Supplied data -
★ ★ ★
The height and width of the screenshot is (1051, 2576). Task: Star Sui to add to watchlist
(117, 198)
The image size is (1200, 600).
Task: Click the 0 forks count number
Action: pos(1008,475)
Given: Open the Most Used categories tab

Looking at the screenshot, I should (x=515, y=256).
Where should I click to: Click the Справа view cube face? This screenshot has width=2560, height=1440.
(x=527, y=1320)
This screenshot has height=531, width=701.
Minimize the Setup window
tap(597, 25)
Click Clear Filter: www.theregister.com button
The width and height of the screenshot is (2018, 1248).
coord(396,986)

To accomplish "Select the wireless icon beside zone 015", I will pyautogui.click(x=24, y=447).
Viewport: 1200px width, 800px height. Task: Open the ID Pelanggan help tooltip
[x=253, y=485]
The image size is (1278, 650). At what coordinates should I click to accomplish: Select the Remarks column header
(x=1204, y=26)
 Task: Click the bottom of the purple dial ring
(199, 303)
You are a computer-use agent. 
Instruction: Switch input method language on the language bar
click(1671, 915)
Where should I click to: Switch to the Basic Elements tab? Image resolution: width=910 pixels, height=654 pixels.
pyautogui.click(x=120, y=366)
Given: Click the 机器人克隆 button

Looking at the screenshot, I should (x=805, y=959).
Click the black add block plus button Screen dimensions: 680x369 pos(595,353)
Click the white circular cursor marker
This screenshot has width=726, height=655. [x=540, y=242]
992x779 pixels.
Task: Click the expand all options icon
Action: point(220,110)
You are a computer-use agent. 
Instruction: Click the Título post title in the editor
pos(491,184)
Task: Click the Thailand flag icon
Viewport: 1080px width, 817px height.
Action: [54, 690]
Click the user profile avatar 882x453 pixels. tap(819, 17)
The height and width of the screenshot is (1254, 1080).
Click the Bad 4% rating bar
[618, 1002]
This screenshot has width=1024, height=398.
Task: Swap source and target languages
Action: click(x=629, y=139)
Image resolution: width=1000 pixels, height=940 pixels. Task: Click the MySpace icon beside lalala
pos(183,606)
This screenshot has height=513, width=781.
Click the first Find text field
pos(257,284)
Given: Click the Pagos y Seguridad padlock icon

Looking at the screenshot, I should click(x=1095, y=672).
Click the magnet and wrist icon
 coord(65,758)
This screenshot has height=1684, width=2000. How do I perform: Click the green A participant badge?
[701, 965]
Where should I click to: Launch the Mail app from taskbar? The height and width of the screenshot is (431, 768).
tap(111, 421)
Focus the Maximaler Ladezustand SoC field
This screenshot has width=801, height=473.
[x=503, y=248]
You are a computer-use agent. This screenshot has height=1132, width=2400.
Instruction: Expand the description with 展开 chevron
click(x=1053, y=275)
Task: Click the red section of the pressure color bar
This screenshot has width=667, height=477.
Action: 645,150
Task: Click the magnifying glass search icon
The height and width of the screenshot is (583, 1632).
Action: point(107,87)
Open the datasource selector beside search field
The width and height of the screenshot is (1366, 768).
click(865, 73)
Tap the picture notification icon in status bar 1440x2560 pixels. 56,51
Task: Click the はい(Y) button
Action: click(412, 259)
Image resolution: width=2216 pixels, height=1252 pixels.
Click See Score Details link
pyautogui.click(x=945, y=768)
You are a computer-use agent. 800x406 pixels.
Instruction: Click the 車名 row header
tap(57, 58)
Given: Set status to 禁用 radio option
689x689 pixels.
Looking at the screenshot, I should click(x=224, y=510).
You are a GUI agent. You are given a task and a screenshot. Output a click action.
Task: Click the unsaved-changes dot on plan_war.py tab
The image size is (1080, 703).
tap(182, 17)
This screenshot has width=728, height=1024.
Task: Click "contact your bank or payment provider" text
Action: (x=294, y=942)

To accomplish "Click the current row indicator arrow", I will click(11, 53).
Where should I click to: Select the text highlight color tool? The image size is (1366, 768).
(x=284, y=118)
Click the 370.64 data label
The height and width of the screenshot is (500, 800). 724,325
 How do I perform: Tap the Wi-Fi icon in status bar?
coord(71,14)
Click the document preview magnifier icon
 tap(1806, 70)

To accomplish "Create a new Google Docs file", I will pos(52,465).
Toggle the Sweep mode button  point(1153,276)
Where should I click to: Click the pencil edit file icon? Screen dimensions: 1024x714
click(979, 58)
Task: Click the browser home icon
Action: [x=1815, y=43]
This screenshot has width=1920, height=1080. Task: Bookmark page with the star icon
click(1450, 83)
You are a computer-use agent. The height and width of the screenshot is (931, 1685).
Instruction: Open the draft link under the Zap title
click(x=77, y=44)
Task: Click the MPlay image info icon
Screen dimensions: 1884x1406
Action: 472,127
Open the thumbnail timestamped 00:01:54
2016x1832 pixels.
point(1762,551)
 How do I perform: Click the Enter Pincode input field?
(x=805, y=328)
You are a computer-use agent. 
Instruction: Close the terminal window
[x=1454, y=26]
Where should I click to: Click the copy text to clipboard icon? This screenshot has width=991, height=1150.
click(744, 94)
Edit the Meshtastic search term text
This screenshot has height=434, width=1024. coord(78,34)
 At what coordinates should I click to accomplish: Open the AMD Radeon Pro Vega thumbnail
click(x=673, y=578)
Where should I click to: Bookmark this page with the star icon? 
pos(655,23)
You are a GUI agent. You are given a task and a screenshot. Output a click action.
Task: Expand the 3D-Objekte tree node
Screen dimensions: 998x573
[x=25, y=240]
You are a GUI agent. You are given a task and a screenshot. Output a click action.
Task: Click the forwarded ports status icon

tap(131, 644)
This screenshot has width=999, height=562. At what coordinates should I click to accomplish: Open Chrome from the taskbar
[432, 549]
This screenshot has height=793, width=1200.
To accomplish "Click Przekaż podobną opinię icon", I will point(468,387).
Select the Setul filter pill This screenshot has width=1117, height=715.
★ ★ ★
To be done - Scale the lines starting at the one containing "The image size is (1278, 650)." and ending at the one containing "click(1671, 915)", reproducing every line in that span, requests included. Multiply each coordinate in the answers by 2.05 and round it to a whole number, with halves going up.

Reply -
The image size is (1278, 650). At what coordinates should I click to accomplish: Select the Remarks column header
(x=2468, y=53)
 Task: Click the bottom of the purple dial ring
(408, 621)
You are a computer-use agent. 
Instruction: Switch input method language on the language bar
click(3426, 1876)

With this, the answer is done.